**WHAT YOU NEED TO DO**
Nothing but the lines from the one with "293x165 pixels. At" through the last line of the entries below should appear in the copy, please, and no pictures.

▼

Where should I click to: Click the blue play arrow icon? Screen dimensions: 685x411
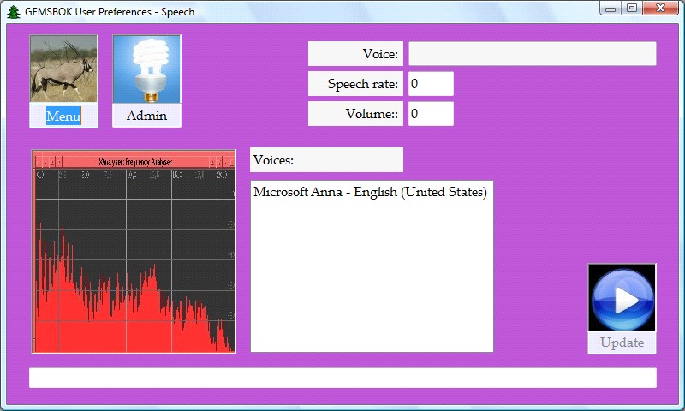(622, 298)
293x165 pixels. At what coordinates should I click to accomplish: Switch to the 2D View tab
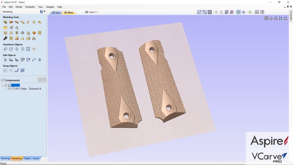[56, 12]
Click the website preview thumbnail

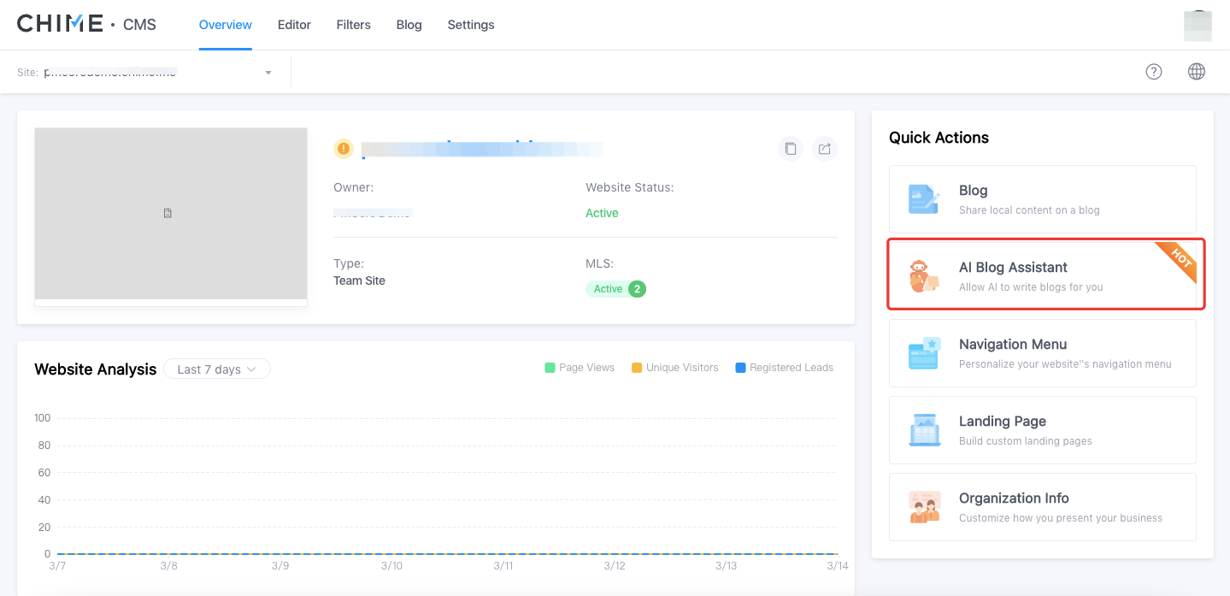pos(170,214)
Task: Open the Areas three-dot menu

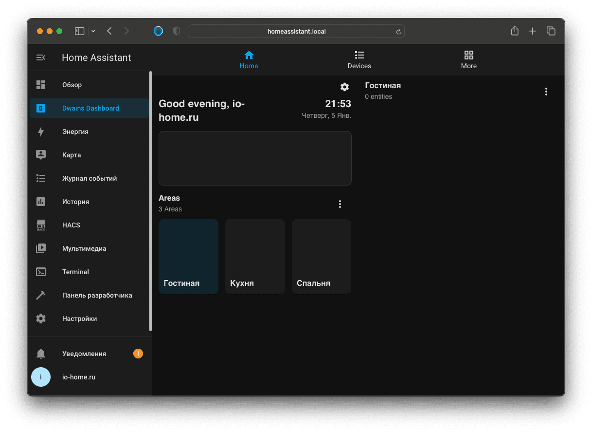Action: click(340, 204)
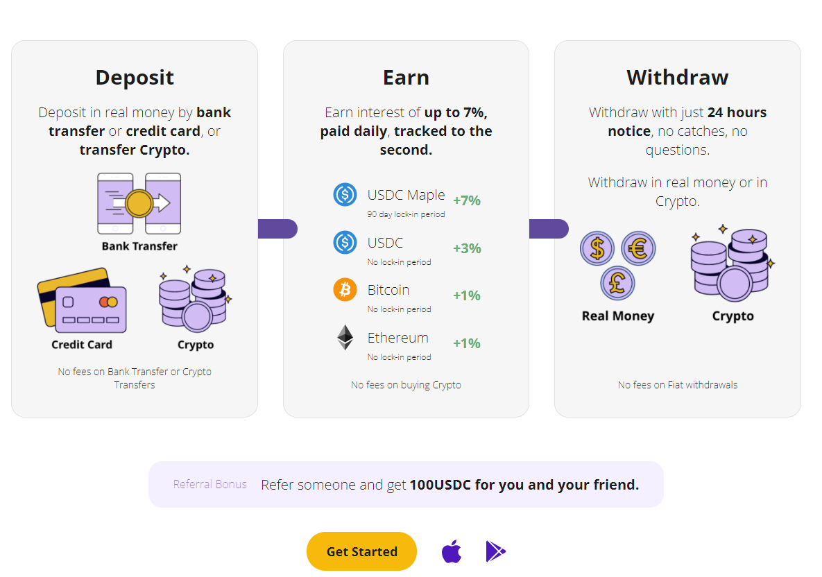Screen dimensions: 822x577
Task: Open the Apple App Store icon
Action: (x=452, y=551)
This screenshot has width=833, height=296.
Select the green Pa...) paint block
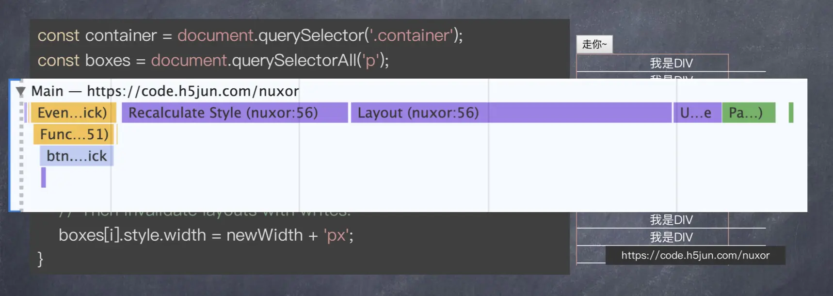(x=749, y=113)
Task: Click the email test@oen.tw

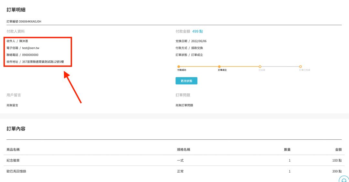Action: 31,48
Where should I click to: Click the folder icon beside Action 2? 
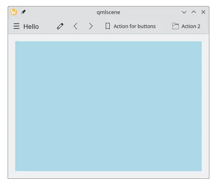pos(176,26)
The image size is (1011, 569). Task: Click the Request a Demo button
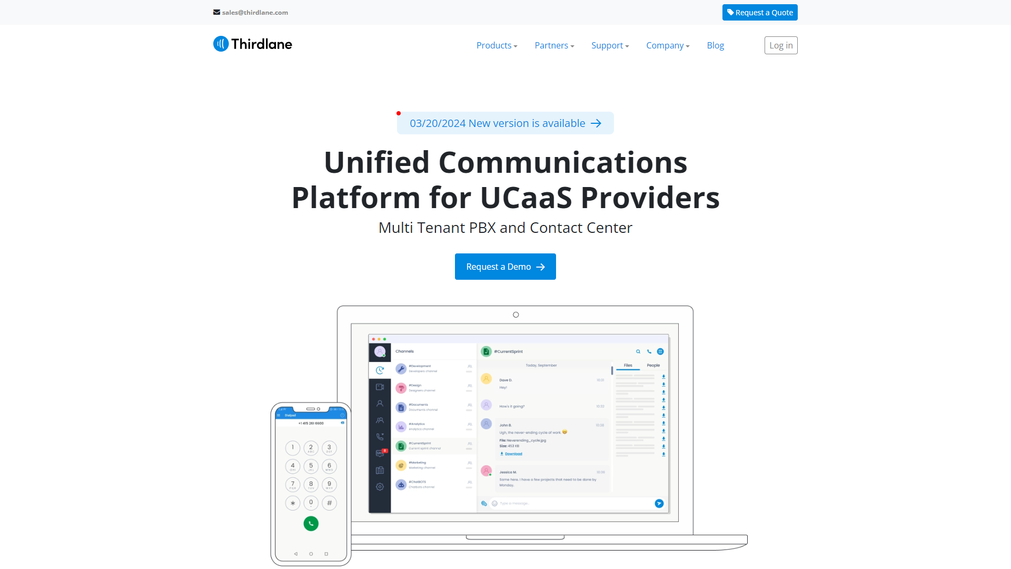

▲

**TASK ANSWER**
293x165 pixels. At what coordinates should I click to accomplish: Switch to the 2D View tab
[56, 12]
Click the website preview thumbnail

pos(170,214)
Task: Open the Areas three-dot menu

Action: click(340, 204)
Screen dimensions: 822x577
Task: Open the Apple App Store icon
Action: (x=452, y=551)
This screenshot has width=833, height=296.
Select the green Pa...) paint block
(x=749, y=113)
Task: Click the email test@oen.tw

Action: 31,48
Where should I click to: Click the folder icon beside Action 2? 
pos(176,26)
The image size is (1011, 569). Task: Click the Request a Demo button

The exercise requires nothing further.